Maybe I'm missing something, but it seems this could just as reasonably be
'{}'.format(a[1])?

Is there a reason to prefer the other form over this?

On Mon, Jul 20, 2015 at 1:20 PM, Eric V. Smith <eric at trueblade.com> wrote:

> So:
> f'api:{sys.api_version} {a} size{sys.maxsize}'
>
> would become either:
> f'api:{.api_version} {} size{.maxsize}'.format(sys, a, sys)
> or
> f'api:{0.api_version} {1} size{0.maxsize}'.format(sys, a)
>

Or: f'api:{} {} size{}'.format(sys.api_version, a, sys.maxsize)

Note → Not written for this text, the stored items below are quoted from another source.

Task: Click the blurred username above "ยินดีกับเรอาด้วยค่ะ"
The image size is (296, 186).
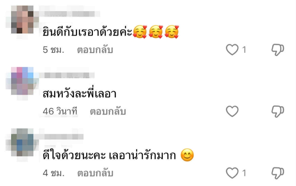Action: (x=70, y=14)

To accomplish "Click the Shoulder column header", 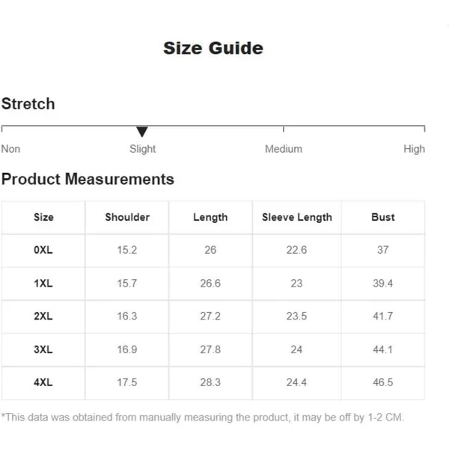I will click(x=127, y=217).
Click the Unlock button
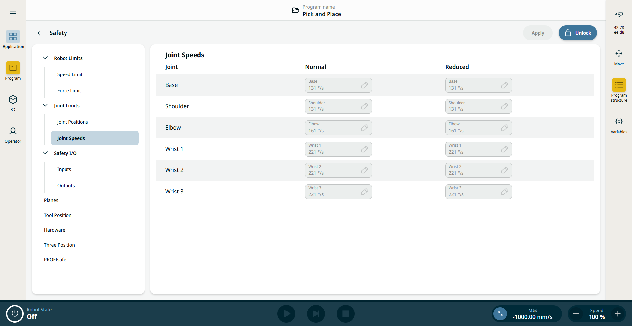 pyautogui.click(x=577, y=33)
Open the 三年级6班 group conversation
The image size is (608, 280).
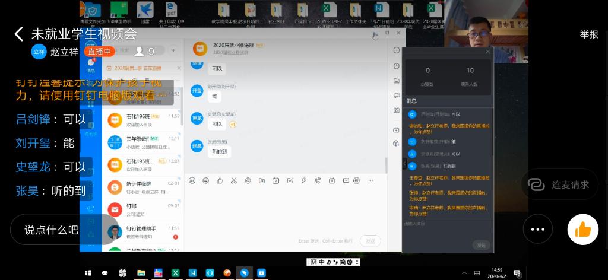pyautogui.click(x=143, y=142)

Note that format strings don't allow variables in subscripts, so

f'{a[n]}'  ==>   '{}'.format(a['n'])

Also, the discussion has assumed that if this feature were added it
necessarily must be a single character prefix. Looking at the grammar, I
don't see that as a requirement as it explicitly defines multiple character
sequences. A syntax like:

format'a{b}c'
formatted"""a{b}
c"""


might be more readable. There's no namespace conflict just as there is no
conflict between raw string literals and a variable named r.